Thornalley P.J., Rabbani N.
Clinical Sciences Research Laboratories, Warwick Medical School, University of Warwick, University Hospital, Coventry CV2 2DX, UK; and Warwick Systems Biology Centre, Coventry House, University of Warwick, Coventry CV4 7AL, UK.
BACKGROUND: Proteins in human tissues and body fluids continually undergo spontaneous oxidation and glycation reactions forming low levels of oxidation and glycation adduct residues. Proteolysis of oxidised and glycated proteins releases oxidised and glycated amino acids which, if they cannot be repaired, are excreted in urine.
SCOPE OF REVIEW: In this review we give a brief background to the classification, formation and processing of oxidised and glycated proteins in the clinical setting. We then describe the application of stable isotopic dilution analysis liquid chromatography-tandem mass spectrometry (LC-MS/MS) for measurement of oxidative and glycation damage to proteins in clinical studies, sources of error in pre-analytic processing, corroboration with other techniques - including how this may be improved - and a systems approach to protein damage analysis for improved surety of analyte estimations.
MAJOR CONCLUSIONS: Stable isotopic dilution analysis LC-MS/MS provides a robust reference method for measurement of protein oxidation and glycation adducts.
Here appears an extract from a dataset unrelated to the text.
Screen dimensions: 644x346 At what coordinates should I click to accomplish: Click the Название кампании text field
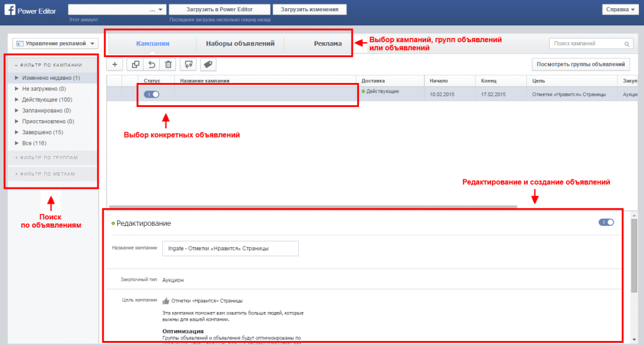230,248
Optimised pre-analytic processing of samples and LC-MS/MS analysis procedures are required to achieve this.
GENERAL SIGNIFICANCE: Quantitative measurement of protein oxidation and glycation adducts provides information on level of exposure to potentially damaging protein modifications, protein inactivation in ageing and disease, metabolic control, protein turnover, renal function and other aspects of body function. Reliable and clinically assessable analysis is required for translation of measurement to clinical diagnostic use. Stable isotopic dilution analysis LC-MS/MS provides a "gold standard" approach and reference methodology to which other higher throughput methods such as immunoassay and indirect methods are preferably corroborated by researchers and those commercialising diagnostic kits and reagents. This article is part of a Special Issue entitled Current methods to study reactive oxygen species - pros and cons and biophysics of membrane proteins. Guest Editor: Christine Winterbourn.